Herchenbach ist das einzige Dorf mit Kühlhaus

Herchenbach · 1959 taten sich Bauern, Bergleute und Hüttenarbeiter zusammen und gründeten am 22. November einen Verein für Tiefkühlanlage Herchenbach. Erster Vorsitzender war Oskar Krebs, heute steht Moritz Wegner an der Spitze.

 Ein Blick ins Herchenbacher Kühlhaus. Archivfoto: Das Bilderwerk

Ein Blick ins Herchenbacher Kühlhaus. Archivfoto: Das Bilderwerk

Benefiz mit Rummelboozen. Das Herchenbacher Kühlhaus braucht einen neuen Kühlkompressor. Das brachte den Verein für Tiefkühlgemeinschaft auf die Idee zum Rummelbozenfest mit Tag der offenen Kühlhaustür. Das Kühlhaus steht mitten im Dorf, direkt neben dem Dorfgemeinschaftshaus. Das Wetter war klasse. Und wenn die Herchenbacher Glück haben, ist beim Getränke- und Rostwurstverkauf sogar noch was für die Renovierung der Decke herausgesprungen.

Rummelboozen und Kühlhaus stehen zwar in keinen direkten Zusammenhang miteinander, aber beides erinnert an alte Zeiten, als die Leute auf dem Dorf noch Vieh für den Eigenbedarf hatten. Runkelrüben waren und sind immer noch ein nahrhaftes Futter. Doch die Ernte ist aufwendig, und so füttert man heute lieber Mais . Im Herbst höhlten die Kinder die Rummeln aus, schnitzten ihnen Gesichter, stellten Kerzen rein und platzierten sie vor dem Haus. Das sah recht gespenstisch im Novembernebel aus. Wenn es draußen kalt war, wurden auch die Schweine geschlachtet und zum Abhängen an die Hauswand angebracht.

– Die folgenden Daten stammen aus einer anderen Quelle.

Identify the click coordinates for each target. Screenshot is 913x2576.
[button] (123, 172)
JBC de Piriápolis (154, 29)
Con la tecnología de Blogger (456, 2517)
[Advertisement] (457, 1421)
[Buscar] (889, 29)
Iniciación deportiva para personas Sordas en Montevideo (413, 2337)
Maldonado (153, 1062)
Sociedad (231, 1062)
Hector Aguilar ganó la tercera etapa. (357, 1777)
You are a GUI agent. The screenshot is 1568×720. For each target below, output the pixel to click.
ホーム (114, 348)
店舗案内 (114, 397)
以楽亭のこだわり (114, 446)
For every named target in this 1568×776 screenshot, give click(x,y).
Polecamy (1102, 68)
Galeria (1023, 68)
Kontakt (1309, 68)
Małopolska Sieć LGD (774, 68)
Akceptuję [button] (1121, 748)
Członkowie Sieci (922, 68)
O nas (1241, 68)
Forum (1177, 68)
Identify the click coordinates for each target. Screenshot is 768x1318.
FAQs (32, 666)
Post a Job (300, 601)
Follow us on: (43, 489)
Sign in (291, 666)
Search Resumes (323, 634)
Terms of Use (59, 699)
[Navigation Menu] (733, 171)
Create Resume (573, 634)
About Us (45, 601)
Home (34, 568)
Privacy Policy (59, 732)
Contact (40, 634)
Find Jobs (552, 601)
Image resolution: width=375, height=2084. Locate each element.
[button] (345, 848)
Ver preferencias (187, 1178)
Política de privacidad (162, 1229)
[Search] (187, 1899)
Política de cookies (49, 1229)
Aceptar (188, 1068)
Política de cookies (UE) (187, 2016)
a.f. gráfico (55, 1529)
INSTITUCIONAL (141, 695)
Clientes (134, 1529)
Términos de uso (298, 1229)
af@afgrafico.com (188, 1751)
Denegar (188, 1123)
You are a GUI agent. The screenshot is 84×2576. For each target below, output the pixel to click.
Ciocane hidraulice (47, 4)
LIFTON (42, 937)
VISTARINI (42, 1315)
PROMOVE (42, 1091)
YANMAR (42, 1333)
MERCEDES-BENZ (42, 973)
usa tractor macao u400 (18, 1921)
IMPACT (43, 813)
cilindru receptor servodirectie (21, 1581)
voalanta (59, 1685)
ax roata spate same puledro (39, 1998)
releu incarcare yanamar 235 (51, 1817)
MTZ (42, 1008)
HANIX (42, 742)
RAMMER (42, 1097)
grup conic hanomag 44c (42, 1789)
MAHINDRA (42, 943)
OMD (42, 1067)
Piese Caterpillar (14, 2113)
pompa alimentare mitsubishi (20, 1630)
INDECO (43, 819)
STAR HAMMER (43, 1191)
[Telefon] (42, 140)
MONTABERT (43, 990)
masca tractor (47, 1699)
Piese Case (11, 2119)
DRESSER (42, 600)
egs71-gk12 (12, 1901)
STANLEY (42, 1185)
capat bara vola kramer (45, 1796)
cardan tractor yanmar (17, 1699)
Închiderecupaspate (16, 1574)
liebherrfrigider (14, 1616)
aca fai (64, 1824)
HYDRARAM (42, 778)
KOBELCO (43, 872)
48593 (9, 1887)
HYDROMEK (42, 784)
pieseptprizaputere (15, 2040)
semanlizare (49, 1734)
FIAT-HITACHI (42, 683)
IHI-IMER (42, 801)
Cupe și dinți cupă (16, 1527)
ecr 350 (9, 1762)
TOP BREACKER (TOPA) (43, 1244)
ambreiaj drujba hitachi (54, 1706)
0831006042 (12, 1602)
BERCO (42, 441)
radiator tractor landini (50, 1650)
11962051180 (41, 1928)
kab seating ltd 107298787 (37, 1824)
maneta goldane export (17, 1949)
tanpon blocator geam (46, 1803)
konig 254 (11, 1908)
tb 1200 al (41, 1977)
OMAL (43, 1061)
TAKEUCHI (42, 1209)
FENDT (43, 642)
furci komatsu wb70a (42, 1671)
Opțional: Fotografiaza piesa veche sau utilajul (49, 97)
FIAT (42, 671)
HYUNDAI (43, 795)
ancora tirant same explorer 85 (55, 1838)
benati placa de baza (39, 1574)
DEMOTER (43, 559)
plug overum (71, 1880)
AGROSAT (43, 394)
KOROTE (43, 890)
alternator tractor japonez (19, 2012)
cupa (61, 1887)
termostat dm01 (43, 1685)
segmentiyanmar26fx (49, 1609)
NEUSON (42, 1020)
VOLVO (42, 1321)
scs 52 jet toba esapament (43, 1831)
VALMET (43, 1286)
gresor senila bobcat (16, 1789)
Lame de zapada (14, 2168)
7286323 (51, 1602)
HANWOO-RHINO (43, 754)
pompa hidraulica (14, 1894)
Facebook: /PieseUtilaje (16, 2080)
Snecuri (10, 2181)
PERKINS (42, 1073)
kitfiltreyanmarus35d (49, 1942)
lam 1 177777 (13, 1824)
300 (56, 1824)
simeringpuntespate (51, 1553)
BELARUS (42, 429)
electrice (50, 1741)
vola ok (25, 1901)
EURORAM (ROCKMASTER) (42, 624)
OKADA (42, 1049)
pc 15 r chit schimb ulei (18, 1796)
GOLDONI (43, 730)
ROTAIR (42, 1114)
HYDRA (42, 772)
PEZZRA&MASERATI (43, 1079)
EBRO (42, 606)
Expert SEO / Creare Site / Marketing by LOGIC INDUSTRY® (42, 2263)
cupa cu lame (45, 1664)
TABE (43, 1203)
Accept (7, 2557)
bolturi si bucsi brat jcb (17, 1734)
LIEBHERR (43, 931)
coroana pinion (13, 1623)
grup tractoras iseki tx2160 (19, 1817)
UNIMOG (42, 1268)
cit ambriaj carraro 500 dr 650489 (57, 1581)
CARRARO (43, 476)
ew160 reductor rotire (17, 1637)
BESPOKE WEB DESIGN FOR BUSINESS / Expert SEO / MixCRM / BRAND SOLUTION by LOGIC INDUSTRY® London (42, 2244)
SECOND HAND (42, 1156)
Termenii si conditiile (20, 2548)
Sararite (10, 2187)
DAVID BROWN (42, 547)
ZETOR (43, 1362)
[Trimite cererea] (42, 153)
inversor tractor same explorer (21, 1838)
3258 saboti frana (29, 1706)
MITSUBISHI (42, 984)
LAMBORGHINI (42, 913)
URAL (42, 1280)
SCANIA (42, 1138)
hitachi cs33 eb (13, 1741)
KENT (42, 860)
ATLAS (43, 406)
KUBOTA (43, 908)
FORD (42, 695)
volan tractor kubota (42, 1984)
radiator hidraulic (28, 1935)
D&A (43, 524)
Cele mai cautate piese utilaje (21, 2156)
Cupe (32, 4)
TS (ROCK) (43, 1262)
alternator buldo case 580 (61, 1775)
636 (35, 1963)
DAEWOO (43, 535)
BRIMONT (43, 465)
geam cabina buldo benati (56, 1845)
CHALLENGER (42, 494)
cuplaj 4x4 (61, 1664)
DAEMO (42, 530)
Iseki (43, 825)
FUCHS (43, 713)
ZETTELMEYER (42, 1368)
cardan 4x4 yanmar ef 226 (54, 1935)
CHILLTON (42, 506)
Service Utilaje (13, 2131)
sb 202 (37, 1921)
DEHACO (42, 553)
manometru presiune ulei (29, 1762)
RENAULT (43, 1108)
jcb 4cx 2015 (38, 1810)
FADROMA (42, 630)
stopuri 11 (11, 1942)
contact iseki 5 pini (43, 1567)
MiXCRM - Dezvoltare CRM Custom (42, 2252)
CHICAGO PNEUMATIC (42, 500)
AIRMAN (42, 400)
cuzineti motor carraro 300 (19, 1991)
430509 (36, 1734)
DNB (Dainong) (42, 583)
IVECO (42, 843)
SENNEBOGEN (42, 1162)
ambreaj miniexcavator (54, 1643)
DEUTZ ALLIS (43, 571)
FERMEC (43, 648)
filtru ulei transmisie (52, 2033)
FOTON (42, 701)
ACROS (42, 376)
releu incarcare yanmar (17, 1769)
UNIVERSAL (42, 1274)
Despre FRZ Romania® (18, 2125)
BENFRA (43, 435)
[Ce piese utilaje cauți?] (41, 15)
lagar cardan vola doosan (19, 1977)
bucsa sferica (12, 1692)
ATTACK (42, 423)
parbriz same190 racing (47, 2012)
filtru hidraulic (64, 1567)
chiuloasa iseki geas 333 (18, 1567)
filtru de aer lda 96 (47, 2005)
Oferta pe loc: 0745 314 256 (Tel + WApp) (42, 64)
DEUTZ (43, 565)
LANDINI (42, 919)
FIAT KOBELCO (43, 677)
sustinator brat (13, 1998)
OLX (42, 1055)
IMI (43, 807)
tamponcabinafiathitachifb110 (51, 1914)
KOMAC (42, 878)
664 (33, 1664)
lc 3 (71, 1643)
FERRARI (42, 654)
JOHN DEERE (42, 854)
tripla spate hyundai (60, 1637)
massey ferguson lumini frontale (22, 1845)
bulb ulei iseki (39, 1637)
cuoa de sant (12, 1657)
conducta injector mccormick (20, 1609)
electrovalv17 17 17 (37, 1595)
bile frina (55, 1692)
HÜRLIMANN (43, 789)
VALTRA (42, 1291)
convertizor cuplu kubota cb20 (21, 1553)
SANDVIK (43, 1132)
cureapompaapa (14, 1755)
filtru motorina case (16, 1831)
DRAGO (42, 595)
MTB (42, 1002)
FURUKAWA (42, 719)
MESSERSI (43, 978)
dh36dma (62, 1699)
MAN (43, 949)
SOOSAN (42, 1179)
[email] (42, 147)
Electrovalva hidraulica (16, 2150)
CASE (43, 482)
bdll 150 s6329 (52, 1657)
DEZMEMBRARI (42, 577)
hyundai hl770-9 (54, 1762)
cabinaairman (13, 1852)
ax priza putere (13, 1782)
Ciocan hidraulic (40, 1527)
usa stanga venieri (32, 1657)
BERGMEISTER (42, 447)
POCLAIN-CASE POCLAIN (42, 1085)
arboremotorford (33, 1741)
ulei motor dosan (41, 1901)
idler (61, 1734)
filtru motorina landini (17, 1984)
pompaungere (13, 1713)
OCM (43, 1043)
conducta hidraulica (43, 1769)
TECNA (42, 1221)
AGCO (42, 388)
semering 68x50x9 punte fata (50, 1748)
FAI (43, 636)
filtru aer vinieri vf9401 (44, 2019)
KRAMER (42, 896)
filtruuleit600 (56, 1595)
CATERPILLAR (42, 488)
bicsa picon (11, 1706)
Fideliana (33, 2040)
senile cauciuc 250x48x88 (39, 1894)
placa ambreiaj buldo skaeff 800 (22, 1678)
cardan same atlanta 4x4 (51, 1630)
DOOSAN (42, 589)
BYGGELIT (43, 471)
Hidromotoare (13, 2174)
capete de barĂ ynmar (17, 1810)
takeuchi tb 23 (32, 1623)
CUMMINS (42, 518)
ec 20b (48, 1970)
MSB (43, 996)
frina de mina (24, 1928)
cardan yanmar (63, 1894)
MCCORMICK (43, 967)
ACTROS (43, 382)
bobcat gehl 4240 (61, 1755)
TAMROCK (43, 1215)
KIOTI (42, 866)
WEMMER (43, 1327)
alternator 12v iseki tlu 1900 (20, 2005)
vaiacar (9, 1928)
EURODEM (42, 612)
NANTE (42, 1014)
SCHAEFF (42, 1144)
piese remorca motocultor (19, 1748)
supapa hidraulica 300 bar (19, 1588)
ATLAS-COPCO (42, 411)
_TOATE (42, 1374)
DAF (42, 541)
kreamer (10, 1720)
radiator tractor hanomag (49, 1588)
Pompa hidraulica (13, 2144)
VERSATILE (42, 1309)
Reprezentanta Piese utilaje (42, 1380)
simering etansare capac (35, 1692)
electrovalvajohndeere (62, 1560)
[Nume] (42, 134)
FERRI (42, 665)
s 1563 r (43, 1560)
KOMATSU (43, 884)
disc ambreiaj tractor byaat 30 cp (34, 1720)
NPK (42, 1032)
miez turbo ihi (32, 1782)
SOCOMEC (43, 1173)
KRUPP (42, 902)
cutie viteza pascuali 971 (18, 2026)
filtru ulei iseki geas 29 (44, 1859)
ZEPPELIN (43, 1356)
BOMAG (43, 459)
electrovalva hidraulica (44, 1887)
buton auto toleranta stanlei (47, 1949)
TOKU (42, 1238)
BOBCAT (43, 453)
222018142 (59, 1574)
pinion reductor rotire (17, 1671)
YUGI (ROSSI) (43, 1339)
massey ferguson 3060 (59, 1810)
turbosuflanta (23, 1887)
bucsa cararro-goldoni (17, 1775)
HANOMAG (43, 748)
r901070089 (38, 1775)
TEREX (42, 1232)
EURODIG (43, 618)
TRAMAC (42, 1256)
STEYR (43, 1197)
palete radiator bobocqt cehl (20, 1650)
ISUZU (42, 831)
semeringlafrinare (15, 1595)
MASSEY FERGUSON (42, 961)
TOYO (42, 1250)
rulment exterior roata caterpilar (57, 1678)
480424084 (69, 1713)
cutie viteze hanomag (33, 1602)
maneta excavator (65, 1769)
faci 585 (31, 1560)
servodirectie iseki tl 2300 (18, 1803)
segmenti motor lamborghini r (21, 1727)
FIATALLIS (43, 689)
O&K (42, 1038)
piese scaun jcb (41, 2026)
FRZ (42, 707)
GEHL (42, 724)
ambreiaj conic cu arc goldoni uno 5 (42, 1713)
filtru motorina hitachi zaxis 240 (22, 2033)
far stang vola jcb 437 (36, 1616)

Moderne Kühlhäuser machten die Hausschlachtung wetterunabhängig. in den 60er Jahren schossen sie wie Pilze aus dem Boden. Engelfangen, Rittenhofen, Salbach, Walpershofen, Eiweiler - alle gründeten einen Kühlverein und bauten ein Kühlhaus. In Herchenbach legte jedes Vereinsmitglied 400 Mark als Grundstock hin. Dafür gab es ein Fach mit Vorhängeschloss und 225 Liter Fassungsvermögen. In den achtziger Jahren hielten Kühltruhen in den Privathaushalten Einzug. Die Hausschlachtung wurde durch viele Auflagen unattraktiv. Das bedeutete das Aus für die Kühlvereine und die Kühlhäuser. Nur in Herchenbach blieb man bei der Stange. Saarlandweit ist Herchenbach heute das einzige Dorf mit Kühlhaus. Schriftführer Gert Müller und Karl Klein, der 37 Jahre lang Vereinsvorsitzender war, konnten bei ihren Internetrecherchen in ganz Deutschland keinen anderen Kühlverein finden. Die Technik - sogenannte ruhende Kühlung ohne Umwälzventilator - ist bis heute gleich geblieben. Die Zahl der Fächer wurde um die Hälfte reduziert. Früher waren es 48, jetzt 24. Stattdessen gibt es einen Schockraum, der in einer halben Stunde auf Minus 30 Grad runterfährt. Da wird beim Abtauen und Reinigen zwischengelagert. Auch Leute aus der Umgebung, deren Tiefkühltruhe ihren Geist aufgibt, können sich an Gert Müller wenden, Tel. (0 68 06) 95 55 55.

Im vorderen begehbaren Kühlraum, wo früher Fleisch abgehangen wurde, stehen Getränkekisten. Auch in den Fächern sieht es heute anders aus. Statt Fleisch stecken eher Pizza und Kuchen drin. "Obst , Gemüse , Eis, Wurst, das normale Programm", sagt der neue Vorsitzende Moritz Wegner. Schon die Großeltern und Eltern hätten das Fach genutzt. Das Kühlhaus sei immer noch praktisch, weil zentral gelegen. Sparsamer als eine eigene Kühltruhe ist es auch, die Mitgliedschaft kostet 50 Euro im Jahr.